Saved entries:
====
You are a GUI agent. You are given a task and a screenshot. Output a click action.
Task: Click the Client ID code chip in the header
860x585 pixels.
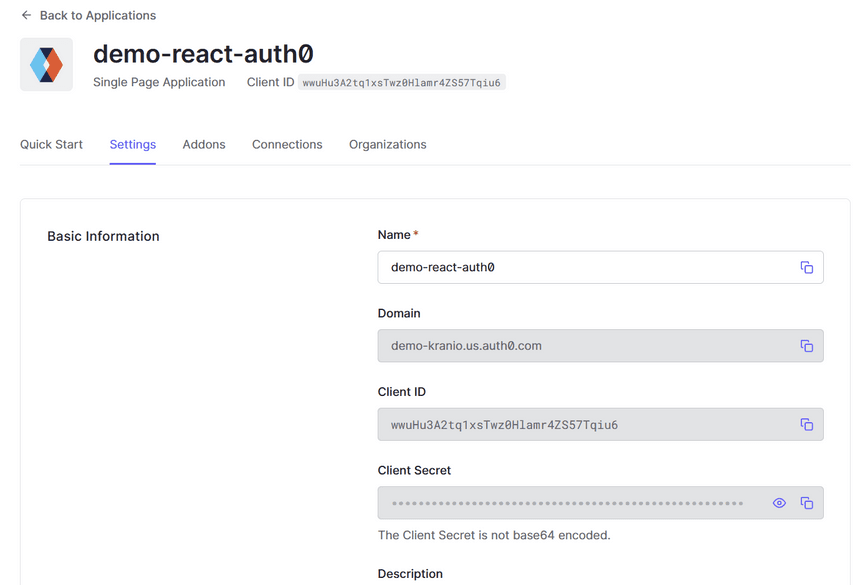pos(402,83)
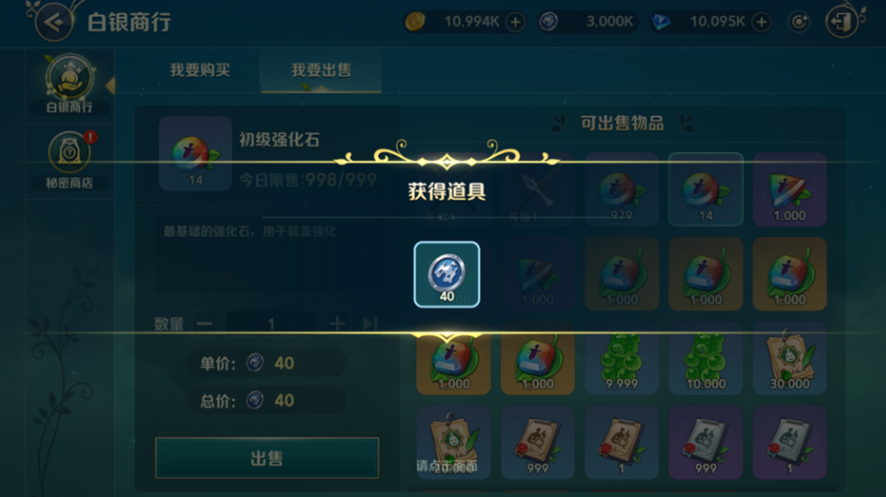886x497 pixels.
Task: Tap the obtained silver coin reward icon
Action: [447, 274]

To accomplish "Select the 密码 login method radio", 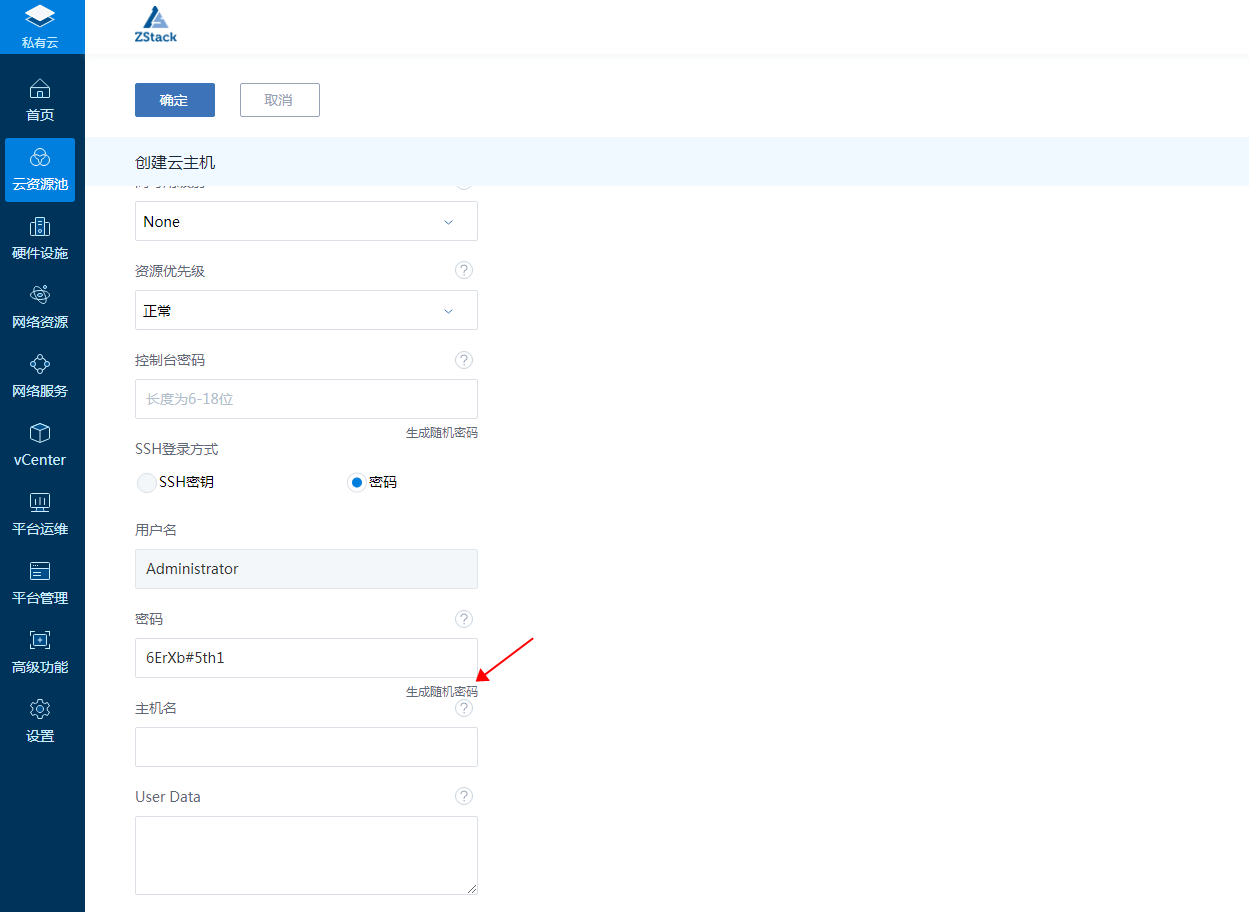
====
= What is expected =
Once the pictures are dropped, repeat the data above exactly.

= Problem solution =
You are a GUI agent. You are given a task and a screenshot. Output a click action.
Task: Click the Client ID code chip in the header
860x585 pixels.
pos(402,83)
886x497 pixels.
Task: Tap the obtained silver coin reward icon
Action: [447, 274]

To accomplish "Select the 密码 login method radio", 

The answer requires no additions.